Arizona History

Arizona has been inhabited by Indigenous people for over 10,000 years. Today, the Grand Canyon State is home to the Ak-Chin Indian Community (Ak-Chin O’odham); Cocopah Indian Tribe (Kwapa); Colorado River Indian Tribes (Mohave, Chemehuevi, Hopi and Navajo); Fort McDowell Yavapai Nation (Abaaja); Fort Mojave Tribe (Pipa Aha Macav); Gila River Indian Community (Akimel O’odham); Havasupai Tribe (Havasuw `Baaja); Hopi Tribe (Hopi); Hualapai Tribe (Hualapai); Kaibab-Paiute Tribe (Kai’vi’vits); Navajo Nation (Diné); Pascua Yaqui Tribe (Yoeme); Pueblo of Zuni (A:shiwi); Quechan Tribe (Quechan); Salt River Pima-Maricopa Indian Community (Onk Akimel O’odham and Xalychidom Piipaash); San Carlos Apache Tribe (Ndé); San Juan Southern Paiute Tribe (Kwaiantikowkets); Tohono O’odham Nation (Tohono O’odham); Tonto Apache Tribe (Te-go-suk); White Mountain Apache Tribe (N’dee); Yavapai-Apache Nation (Wipuhk’a’bah and Dil’zhe’e); and Yavapai-Prescott Indian Tribe (Wipuhk’a’bah).

We acknowledge that every foot of the Arizona National Scenic Trail is on the ancestral lands of Indigenous people, and are grateful for the opportunity to be stewards of the trail that traverses and connects these lands.

Arizona Trail History

The Arizona Trail was the dream of Dale Shewalter who envisioned a cross-state trail in the 1970s, and in 1985, while he was working as a Flagstaff schoolteacher, walked from Nogales to the Utah state line to explore the feasibility of a trail traversing Arizona. Immediately thereafter, Dale began traveling around the state giving presentations on his vision of a trail connecting communities, mountains, canyons, deserts, forests, public lands, historic sites, various trail systems, wilderness areas, and other points of interest. The idea was embraced by all types of trails users throughout Arizona, and by Arizona State Parks and the Kaibab, Coronado, Coconino, and Tonto National Forests, the Bureau of Land Management, and National Parks Service.

Inventory work was needed on determining the existing trails that could be interconnected to be designated as part of the Arizona Trail, and at the same time, where new trails would be needed to traverse Arizona’s diverse landscapes. In the late 1980’s, Dale was hired by the Kaibab National Forest to be the first paid coordinator for the Arizona Trail, and all agencies began establishing segments of the Arizona Trail.
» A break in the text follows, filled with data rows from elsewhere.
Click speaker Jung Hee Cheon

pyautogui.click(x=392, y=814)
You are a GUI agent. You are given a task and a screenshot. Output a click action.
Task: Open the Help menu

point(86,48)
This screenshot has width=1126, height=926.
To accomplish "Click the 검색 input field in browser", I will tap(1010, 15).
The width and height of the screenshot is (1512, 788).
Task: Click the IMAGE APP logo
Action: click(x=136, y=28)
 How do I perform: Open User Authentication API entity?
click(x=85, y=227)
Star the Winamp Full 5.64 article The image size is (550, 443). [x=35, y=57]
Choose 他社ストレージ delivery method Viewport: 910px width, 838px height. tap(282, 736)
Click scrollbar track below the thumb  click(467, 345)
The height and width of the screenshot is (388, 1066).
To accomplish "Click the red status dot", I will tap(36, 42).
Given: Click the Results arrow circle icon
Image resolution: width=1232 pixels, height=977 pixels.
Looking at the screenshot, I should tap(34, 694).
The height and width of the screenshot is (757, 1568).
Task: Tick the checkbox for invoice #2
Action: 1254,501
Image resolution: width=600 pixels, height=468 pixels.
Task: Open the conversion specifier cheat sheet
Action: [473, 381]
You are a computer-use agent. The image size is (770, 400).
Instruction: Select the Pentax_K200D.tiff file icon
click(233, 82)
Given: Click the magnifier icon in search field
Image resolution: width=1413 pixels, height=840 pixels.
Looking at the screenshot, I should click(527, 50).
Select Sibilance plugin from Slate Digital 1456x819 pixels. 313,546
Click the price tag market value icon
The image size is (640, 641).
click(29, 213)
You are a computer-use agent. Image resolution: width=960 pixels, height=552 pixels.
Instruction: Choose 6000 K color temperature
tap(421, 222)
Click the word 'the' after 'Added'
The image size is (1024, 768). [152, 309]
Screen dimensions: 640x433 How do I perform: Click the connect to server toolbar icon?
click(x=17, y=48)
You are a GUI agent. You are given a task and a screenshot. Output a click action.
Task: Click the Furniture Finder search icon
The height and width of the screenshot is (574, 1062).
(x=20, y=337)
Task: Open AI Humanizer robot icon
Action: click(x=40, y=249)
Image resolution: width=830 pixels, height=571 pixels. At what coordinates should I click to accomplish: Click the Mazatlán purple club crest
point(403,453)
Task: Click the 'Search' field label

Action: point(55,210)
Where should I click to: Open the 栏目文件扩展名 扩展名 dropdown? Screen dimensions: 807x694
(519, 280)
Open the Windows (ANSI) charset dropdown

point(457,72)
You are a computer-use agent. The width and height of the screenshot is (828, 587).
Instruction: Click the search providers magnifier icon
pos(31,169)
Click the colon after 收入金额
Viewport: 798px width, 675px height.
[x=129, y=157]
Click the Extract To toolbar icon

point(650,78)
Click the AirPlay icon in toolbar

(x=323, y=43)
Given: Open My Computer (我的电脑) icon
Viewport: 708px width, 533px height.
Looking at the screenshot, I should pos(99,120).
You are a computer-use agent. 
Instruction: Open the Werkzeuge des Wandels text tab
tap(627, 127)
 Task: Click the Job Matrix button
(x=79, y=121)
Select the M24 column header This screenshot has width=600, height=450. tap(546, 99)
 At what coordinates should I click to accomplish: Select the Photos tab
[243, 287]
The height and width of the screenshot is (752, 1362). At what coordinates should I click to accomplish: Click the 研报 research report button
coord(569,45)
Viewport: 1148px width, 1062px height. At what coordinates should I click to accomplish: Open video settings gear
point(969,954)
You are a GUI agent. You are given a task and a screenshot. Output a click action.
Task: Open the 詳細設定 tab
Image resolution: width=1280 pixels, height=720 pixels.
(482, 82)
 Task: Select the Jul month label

By 1990, two needs became apparent – a formal partnership among all governmental agencies was necessary to better coordinate efforts and communication, and a non-profit organization for the trail was needed. Using monies from all four National Forests, Bureau of Land Management, National Park Service, and funding of its own, Arizona State Parks assumed the lead role and employed paid coordinators for the Arizona Trail throughout the 1990s.

In 1994, the Arizona Trail Association incorporated as a 501(c)(3) non-profit organization and became an organized voice for the trail, and brought together passionate day hikers, backpackers, equestrians, mountain bicyclists, runners, trail builders, nature enthusiasts, cross-country skiers, and llama packers from throughout the state. These committed individuals (then and even more so today) provided the necessary route identification to “close the gaps” of the trail, provided the necessary volunteers for building and maintaining the trail, created maps and provided GPS coordinates, identified water sources and resupply points, and raised money and awareness for the trail.

The Arizona Trail has become one of the premier long distance trails in the country. The diversity of people that have made this happen is as wide as the trail is long. The Arizona Trail demonstrates what trail users and land managers can accomplish when they share a common vision.

European-American History Along the Arizona Trail

For information about European-American history as it relates to the Arizona Trail corridor, please visit the Passages pages. There you will find one history chapter for each of the Arizona Trail’s 43 passages, researched and written by Tucson-based historian Preston Sands. A more comprehensive cultural history of the Arizona Trail, including indigenous place names of prominent geographical features, is currently underway.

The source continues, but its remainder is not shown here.